To cleave or not-disulfide bond of cystine on nanocopper: a computational approach

The stability of disulfide bond in cystine on nanocopper (Cu9) was probed at B3LYP/LANL2DZ/6-311 + + G(d,p) level of theory by taking unconnected cystine and Cu9 as inputs for optimizing the geometries. It was observed that cystine got chemisorbed on Cu9 interacting majorly through its disulfide and carboxyl functional groups. The simulated Raman spectrum revealed the cleavage of disulfide linkage by the disappearance of the -S-S- stretching mode, in good agreement with the earlier reported experimental study. NBO (natural bond orbital) analysis revealed the donation of lone pairs of electrons from oxygen and sulfur to copper in the Cu9-cystine system.

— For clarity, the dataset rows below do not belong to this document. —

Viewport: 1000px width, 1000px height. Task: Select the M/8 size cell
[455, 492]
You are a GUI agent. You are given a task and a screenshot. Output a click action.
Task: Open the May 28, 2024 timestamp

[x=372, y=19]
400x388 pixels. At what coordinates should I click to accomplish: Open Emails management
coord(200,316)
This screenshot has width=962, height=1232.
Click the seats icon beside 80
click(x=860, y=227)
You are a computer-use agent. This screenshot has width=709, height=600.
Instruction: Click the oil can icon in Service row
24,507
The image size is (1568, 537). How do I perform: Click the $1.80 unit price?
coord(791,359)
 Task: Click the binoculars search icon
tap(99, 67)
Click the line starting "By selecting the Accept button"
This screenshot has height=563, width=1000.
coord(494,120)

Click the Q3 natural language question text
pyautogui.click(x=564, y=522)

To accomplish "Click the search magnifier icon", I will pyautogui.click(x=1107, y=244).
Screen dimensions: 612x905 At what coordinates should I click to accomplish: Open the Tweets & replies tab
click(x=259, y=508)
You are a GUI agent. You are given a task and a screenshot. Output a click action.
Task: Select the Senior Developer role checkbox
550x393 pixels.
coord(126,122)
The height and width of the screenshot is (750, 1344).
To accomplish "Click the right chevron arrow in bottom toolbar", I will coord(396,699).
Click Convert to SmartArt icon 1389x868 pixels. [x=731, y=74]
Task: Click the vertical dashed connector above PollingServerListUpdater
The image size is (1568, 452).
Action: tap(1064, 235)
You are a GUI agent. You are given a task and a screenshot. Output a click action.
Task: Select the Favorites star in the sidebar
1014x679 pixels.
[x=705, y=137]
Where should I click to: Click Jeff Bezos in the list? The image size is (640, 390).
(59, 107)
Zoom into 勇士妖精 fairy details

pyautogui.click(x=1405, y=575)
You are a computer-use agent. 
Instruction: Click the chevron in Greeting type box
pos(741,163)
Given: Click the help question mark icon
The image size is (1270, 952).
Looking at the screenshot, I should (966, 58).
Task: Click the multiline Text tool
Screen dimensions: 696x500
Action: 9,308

Additionally, the predictions from MK (Merz Kollman), ESP (electrostatic potential) charge, FMO (Frontier molecular orbital), and AIM (atoms in molecule) calculations corroborated the above-mentioned results.

Automated summary

This study investigated the stability of cystine on nanocopper and its interaction with the copper surface. The results revealed that cystine chemisorbed on nanocopper through its disulfide and carboxyl functional groups, and the simulated Raman spectrum confirmed the cleavage of the disulfide bond.